PKK AVRUPA’DA SALDIRILARINI NEDEN ARTTIRDI?

Son dönemde Avrupa’da PKK’nın saldırılarını arttırmasının sebepleri ise zihinleri meşgul etmeye devam etmektedir. Bu sebeplerden birisi Avrupa siyasetinde aşırı sağcıların güçlenerek seslerinin daha gür çıkması, PKK üyelerinin ise bu ortamı kendi menfaatleri doğrultusunda kullanmaya çalışmalarıdır. Avrupa’da yükselen aşırı sağ hareketler PKK’nın beslenebileceği, hareket kabiliyetini kolaylıkla arttırabileceği bir ortamın oluşmasına katkı sağlamaktadır. Avrupa’da aşırı sağcıların güçlenmesi, söz konusu düşüncelerin siyaset mekanizmasına tesir etmesine sebep olurken, gerek politik gerek sosyolojik manada ortaya çıkan İslam düşmanı ve Türkiye karşıtı durum, PKK sempatizanlarına cesaret vermektedir. Bir başka ifadeyle, Avrupa’daki aşırı sağcılar ile sol menşeili bir örgüt olduğunu iddia eden PKK’yı aynı tepside buluşturan olgu Türkiye karşıtlığı ile İslamofobik saiklerdir. Özellikle Almanya’da camilerin kundaklanması, cami duvarlarına nefret sloganlarının yazılması ve Türk sivil toplum örgütlerine yönelik saldırılar Avrupa’da yükselen yabancı karşıtlığından ve İslamofobi’den bağımsız düşünülemeyecek olgulardır. Bu bakımdan PKK saldırıları ile yükselen yabancı karşıtlığı arasında karşılıklı bir etkileşimin olduğunu söylemek mümkündür. PKK hem Avrupa’da yükselmekte olan aşırı sağ düşüncelerden yararlanarak alan hâkimiyetini genişletmeye çalışmakta, hem de söz konusu düşünceleri besleyerek İslamofobik ve Türkofobik zihniyeti tamamlayıcı bir çıpa vazifesi görmektedir.

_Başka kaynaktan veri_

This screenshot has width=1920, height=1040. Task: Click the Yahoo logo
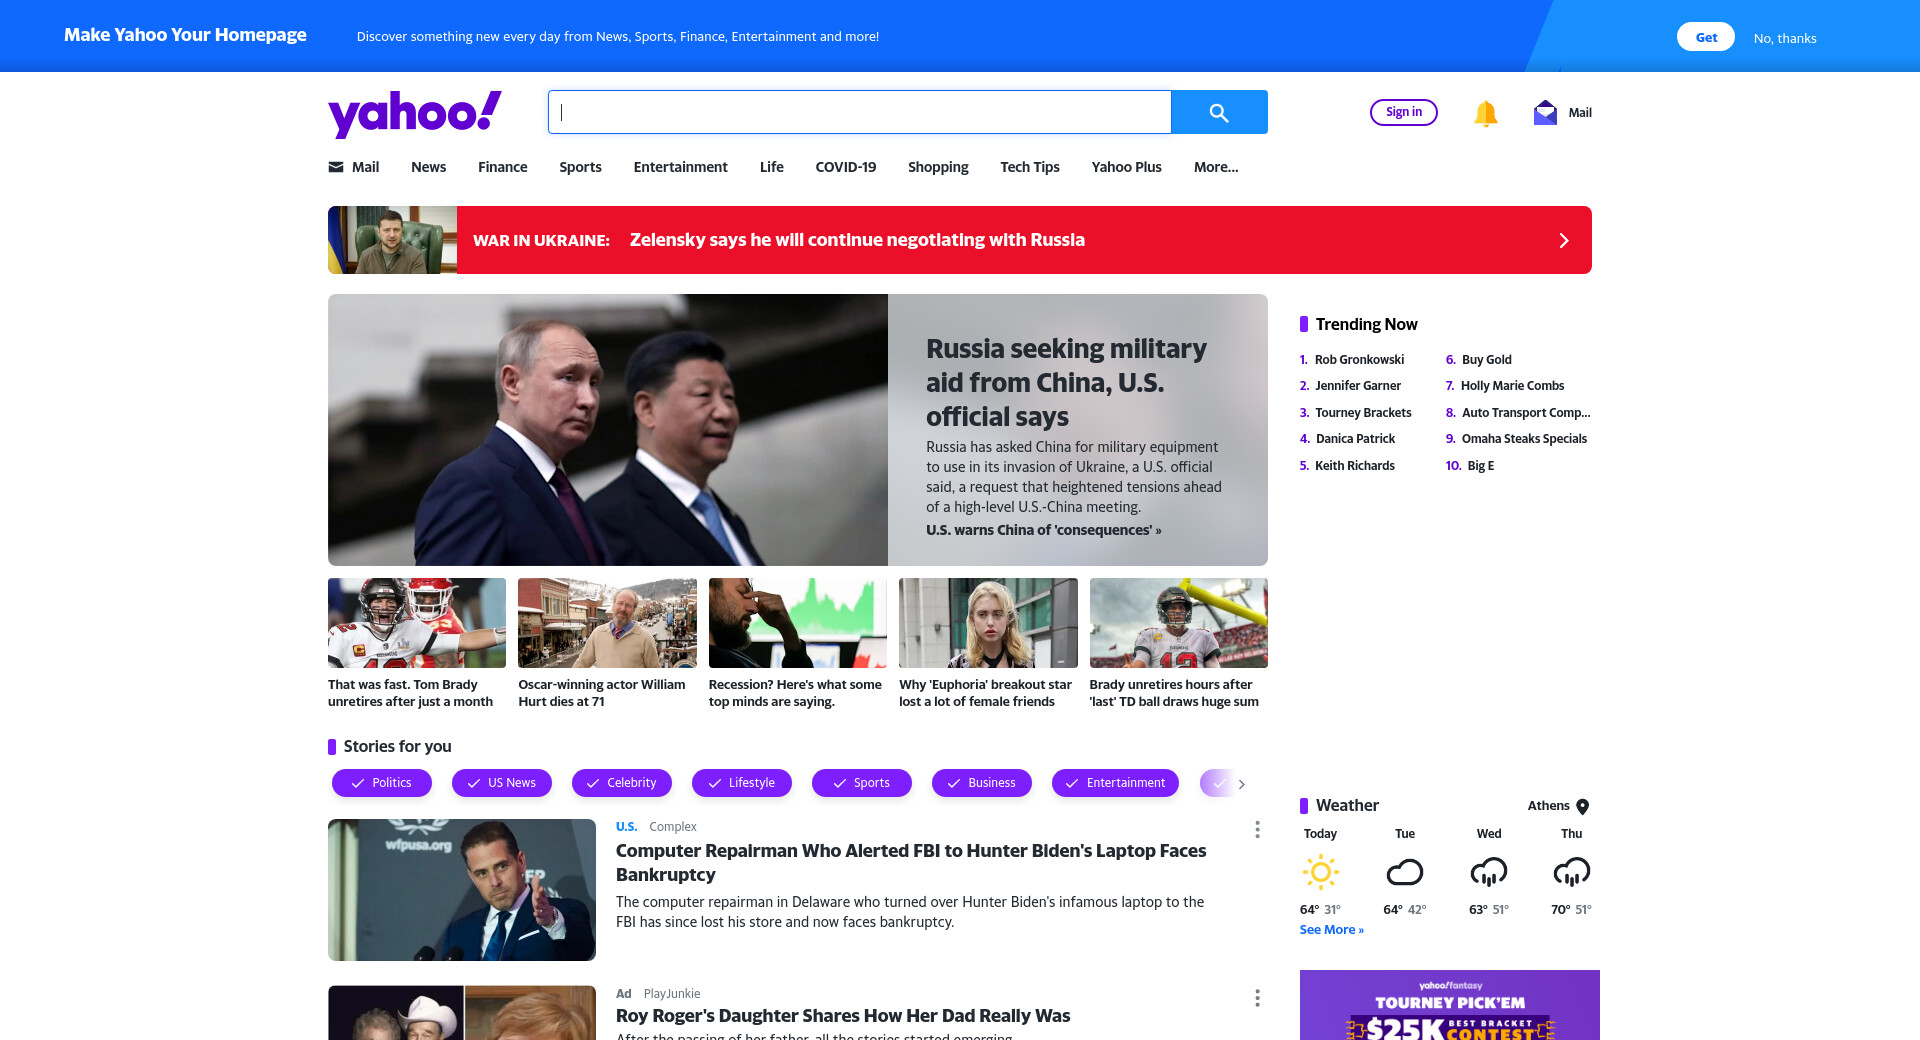point(415,113)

PKK’nın saldırıları arttırmasındaki bir diğer sebep ise Türkiye üzerinde diplomatik baskı kurmaktır. Türkiye’nin içeride ve dışarıda PKK/PYD ile etkin bir mücadele sergilemesi ve siyaset mekanizmasından gelen kararlı mesajlar PKK sempatizanlarının Avrupa’daki faaliyetlerine hız vermesine sebep olmuştur. PKK oldukça saldırgan bir dil kullanarak medya ve kamuoyunun dikkatini çekmeye, Avrupa’da Türkiye karşıtı bir ortam oluşturmaya çalışmakta ve bu vesileyle Ankara üzerinde siyasi bir baskı oluşturarak güvenlik kuvvetlerinin terörle mücadelesini zafiyete uğratmak ve siyasetçilerin terörle mücadele konusundaki kararlılığını yok etmek için çabalamaktadır.

AB ÜLKELERİ PKK’YA NEDEN GÖZ YUMUYOR?

Tüm bu bilgiler ışığında akıllara düşen bir diğer soru ise Avrupa ülkelerinin terör örgütü olarak tanıdığı PKK’ya neden ses çıkarmayarak göz yumduğudur. Sonda söylenmesi gereken şeyi başta söylemek gerekirse; Avrupa’daki PKK varlığı ve örgütün faaliyetleri Türkiye’nin AB sürecini sabote eden bir mahiyete bürünmüştür. Zira Türkiye’nin söz konusu terör örgütü ile kararlı mücadelesi Batılı ülkeler tarafından Türkiye’nin liberal değerlerden uzaklaştığı, insan haklarına uymadığı gibi sübjektif argümanlarla her daim eleştirilmiştir ve eleştirilmeye de devam etmektedir. Bu durum Türkiye’nin AB ile ilişkilerini bozan ve Türkiye’nin AB üyelik müzakerelerini sabote eden bir olgu haline gelmiştir. Avrupa’daki PKK faaliyetlerinin özellikle Türkiye’nin AB üyelik sürecine karşı olduğunu beyan etmekten çekinmeyen aktörler ve ülkeler tarafından desteklenmesi bu bakımdan tesadüf değildir. Özetle, 50 yıldır AB kapısında bekletilen Türkiye’nin PKK eliyle üyelik süreci sabote edilmeye ve elde edilen kazanımlar yok edilmeye çalışılmaktadır.

Terör örgütü PKK’nın Avrupa’daki faaliyetlerine göz yumulmasının bir diğer sebebi ise Türkiye ile AB arasında tarihi bir olgu haline gelmiş ast-üst ilişkisinin yeniden tesis edilmeye çalışılmasıdır. Türkiye-AB ilişkilerinin geçmişine bakıldığında bu ilişkinin eşitlik temelinde değil, ast-üst ilişkisi ekseninde inşa edildiği açık bir şekilde görülmektedir. Söz konusu ilişkinin oluşmasında ve kurumsallaşmasında Cumhurbaşkanı Erdoğan’ın da ifade ettiği Batı’nın Şarkiyatçı saiklerle Doğu’ya yaklaşmasının etkisi olduğu kadar, siyasi istikrarsızlığın hüküm sürdüğü dönemlerde zayıf hükümetlerin meşruiyetlerini AB üzerinden konsolide etme amacıyla söz konusu ast-üst ilişkisini kanıksamaları da etkili olmuştur. Bu bakımdan Ankara’nın 50 yıllık AB macerasında genel-geçer hale gelmiş paradigmayı yıkarak, çıkar odaklı rasyonel bir ilişki kurmaya çalışması statükonun devamını arzulayan Brüksel’deki karar vericileri rahatsız etmektedir. Batılı ülkeler bu rahatsızlığı ise Türkiye’yi yeniden eski yöntemleri kullanarak köşeye sıkıştırabilecekleri düşüncesiyle PKK’yı destekleyerek ve onun eylemlerine göz yumarak gidermeye çalışmaktadır.